(Task goal): Your job with the data below is to output exactly the lines from the one holding "You are a computer-use" down to the one holding "Instruction: Click the", both included, and no others.

(Exercise data):

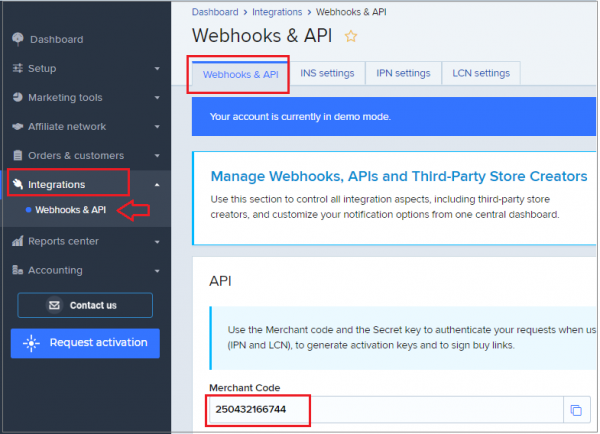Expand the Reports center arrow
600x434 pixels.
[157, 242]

==

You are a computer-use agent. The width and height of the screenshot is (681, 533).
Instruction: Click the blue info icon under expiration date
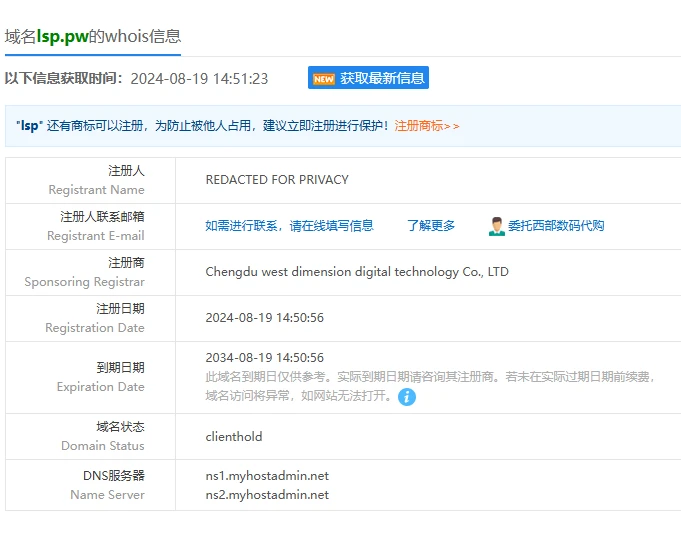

...

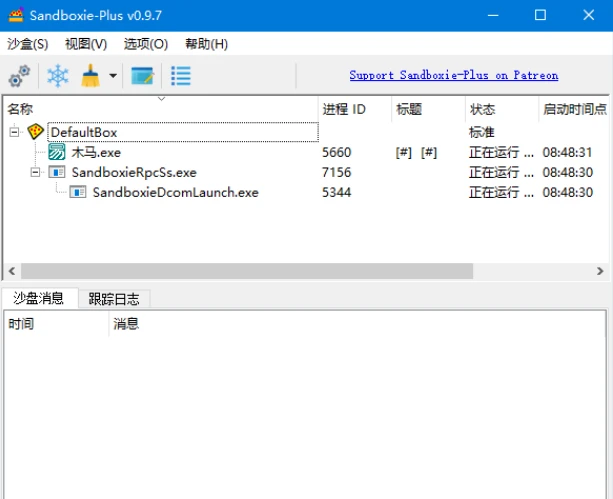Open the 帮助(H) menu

(Task result):
You are a computer-use agent. The width and height of the screenshot is (681, 533).
Instruction: Click the blue info icon under expiration date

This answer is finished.